* Task instructions
Every line that holds the word "devices" needs to be copied from the data below.

* * * * * * * * *

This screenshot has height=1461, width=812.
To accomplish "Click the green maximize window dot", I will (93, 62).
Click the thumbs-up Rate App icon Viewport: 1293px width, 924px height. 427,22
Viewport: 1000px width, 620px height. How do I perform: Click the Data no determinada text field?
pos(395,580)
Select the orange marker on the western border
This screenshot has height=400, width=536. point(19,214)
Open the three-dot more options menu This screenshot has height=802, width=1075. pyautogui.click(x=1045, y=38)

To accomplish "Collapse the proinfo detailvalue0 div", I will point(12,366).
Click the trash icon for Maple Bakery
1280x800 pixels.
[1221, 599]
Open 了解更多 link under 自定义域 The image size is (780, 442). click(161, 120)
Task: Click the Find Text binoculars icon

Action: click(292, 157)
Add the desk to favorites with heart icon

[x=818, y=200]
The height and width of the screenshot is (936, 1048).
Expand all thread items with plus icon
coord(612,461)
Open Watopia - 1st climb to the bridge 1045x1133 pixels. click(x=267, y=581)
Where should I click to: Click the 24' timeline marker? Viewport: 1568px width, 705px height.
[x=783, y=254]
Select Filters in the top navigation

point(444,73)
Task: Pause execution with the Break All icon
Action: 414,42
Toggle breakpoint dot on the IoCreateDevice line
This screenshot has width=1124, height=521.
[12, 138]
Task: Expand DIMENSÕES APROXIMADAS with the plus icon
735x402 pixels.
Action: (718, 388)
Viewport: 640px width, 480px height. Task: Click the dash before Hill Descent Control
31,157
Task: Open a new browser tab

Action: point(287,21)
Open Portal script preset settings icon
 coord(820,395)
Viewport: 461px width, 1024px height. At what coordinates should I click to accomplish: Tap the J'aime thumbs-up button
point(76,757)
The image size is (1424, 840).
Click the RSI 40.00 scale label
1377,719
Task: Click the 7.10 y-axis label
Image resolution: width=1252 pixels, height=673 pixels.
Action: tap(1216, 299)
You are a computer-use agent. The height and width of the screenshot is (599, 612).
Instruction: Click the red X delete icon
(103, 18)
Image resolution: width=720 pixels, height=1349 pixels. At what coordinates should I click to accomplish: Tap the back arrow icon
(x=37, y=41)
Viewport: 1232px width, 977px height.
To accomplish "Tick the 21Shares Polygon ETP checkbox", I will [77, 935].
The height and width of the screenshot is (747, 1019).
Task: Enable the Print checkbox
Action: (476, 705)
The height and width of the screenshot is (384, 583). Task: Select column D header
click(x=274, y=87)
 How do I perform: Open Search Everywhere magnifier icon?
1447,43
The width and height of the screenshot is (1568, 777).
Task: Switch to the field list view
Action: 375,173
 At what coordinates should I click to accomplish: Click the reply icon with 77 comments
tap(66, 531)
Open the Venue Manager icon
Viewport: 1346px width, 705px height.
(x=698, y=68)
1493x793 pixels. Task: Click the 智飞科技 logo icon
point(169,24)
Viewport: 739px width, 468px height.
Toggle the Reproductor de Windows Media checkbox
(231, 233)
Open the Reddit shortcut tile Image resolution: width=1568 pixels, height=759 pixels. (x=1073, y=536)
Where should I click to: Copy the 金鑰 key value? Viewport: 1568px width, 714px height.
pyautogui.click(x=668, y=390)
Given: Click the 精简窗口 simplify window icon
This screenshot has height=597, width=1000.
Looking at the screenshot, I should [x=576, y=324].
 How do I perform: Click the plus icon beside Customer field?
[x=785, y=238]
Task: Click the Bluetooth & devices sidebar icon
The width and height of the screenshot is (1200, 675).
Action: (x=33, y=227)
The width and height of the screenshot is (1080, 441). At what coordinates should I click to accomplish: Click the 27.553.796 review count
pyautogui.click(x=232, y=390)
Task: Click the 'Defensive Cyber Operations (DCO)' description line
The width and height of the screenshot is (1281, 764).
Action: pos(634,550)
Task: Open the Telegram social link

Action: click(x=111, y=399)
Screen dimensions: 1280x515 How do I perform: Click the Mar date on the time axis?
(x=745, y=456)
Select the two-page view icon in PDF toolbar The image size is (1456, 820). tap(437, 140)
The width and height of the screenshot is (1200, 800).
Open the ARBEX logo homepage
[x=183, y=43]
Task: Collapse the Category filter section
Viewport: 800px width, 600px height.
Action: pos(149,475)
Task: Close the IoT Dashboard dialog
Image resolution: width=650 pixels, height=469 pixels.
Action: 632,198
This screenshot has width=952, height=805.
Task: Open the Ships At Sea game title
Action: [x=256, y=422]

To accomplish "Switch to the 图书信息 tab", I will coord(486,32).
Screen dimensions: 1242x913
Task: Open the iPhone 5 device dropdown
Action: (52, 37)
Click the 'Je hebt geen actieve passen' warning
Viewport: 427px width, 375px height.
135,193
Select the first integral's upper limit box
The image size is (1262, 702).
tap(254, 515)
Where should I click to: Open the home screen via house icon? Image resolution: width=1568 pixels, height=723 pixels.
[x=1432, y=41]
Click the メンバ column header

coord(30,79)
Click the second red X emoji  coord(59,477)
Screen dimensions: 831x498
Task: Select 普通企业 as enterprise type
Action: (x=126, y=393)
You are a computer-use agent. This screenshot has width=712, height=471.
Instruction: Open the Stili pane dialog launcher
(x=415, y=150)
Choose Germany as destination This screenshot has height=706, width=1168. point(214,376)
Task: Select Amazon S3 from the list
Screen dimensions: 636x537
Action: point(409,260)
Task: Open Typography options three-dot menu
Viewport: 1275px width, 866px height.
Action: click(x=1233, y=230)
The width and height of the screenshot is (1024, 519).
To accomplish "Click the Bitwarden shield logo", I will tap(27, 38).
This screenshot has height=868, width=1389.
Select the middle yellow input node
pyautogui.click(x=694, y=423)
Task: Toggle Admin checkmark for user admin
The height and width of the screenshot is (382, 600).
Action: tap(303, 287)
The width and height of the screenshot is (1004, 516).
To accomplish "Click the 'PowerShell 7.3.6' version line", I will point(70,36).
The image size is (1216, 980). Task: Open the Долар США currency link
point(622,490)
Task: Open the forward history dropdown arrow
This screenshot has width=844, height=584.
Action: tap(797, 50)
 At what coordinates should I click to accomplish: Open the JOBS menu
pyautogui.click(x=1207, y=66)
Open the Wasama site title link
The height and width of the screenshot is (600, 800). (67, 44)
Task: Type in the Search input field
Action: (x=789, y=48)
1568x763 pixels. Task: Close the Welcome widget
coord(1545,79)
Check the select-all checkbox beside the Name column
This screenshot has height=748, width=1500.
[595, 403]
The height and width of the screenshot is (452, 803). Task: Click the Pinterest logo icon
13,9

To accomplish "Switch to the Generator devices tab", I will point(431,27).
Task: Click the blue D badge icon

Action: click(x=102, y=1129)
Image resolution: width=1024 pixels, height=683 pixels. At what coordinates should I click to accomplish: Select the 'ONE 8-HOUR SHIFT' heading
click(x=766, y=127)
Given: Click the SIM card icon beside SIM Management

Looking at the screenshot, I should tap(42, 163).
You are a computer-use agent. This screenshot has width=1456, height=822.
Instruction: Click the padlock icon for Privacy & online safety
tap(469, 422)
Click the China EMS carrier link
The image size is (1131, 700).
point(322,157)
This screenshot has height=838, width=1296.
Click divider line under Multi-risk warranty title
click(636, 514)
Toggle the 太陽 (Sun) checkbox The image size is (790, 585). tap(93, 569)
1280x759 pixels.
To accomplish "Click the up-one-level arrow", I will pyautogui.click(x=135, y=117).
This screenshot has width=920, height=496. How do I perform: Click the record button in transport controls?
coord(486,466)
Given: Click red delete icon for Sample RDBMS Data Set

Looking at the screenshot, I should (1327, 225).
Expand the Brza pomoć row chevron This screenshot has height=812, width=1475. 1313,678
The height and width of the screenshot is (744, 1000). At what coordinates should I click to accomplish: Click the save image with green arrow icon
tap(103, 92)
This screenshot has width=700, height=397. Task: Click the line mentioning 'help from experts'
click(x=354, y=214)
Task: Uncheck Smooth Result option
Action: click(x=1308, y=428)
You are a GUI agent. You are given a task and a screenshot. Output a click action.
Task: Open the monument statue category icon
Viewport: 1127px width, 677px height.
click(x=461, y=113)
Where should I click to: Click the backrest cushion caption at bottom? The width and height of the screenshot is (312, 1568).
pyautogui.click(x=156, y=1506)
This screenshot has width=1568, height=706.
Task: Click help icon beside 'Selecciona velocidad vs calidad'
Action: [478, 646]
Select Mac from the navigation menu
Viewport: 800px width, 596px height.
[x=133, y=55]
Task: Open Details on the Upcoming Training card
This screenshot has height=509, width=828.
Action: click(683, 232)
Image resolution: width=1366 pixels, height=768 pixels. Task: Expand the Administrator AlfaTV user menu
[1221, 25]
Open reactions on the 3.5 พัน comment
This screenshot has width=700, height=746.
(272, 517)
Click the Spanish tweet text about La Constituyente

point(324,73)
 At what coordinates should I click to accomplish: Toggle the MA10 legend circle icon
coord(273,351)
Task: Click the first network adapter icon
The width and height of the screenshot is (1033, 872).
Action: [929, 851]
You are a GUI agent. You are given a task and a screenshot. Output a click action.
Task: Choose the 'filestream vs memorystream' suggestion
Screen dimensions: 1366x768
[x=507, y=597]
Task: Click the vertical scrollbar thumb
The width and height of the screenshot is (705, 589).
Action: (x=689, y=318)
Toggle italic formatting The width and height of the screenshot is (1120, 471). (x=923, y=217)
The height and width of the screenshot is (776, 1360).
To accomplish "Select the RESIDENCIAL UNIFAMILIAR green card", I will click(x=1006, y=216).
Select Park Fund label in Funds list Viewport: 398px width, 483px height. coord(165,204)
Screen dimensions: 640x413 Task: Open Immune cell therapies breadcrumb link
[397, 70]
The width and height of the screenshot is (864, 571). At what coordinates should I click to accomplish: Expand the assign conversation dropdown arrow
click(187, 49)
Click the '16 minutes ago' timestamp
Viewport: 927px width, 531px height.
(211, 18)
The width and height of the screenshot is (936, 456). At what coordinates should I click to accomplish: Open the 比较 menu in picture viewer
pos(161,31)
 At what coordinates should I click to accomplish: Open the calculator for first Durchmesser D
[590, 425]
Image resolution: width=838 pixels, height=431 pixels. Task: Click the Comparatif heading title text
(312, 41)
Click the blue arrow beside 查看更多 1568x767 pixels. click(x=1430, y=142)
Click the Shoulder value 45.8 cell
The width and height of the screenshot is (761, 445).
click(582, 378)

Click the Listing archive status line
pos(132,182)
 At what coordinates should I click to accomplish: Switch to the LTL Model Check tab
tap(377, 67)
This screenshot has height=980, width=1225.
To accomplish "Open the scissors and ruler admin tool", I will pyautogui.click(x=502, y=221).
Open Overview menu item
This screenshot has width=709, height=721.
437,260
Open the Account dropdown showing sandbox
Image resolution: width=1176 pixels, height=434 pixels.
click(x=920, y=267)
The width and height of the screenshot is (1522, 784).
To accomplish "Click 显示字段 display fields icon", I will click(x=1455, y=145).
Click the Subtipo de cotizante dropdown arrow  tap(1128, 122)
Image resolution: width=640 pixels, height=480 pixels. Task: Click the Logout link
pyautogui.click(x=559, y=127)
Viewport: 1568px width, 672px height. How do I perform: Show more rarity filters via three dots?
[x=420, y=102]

* * * * * * * * *

* Written answer
Task: Click the Bluetooth & devices sidebar icon
To accomplish "Switch to the Generator devices tab", I will point(431,27).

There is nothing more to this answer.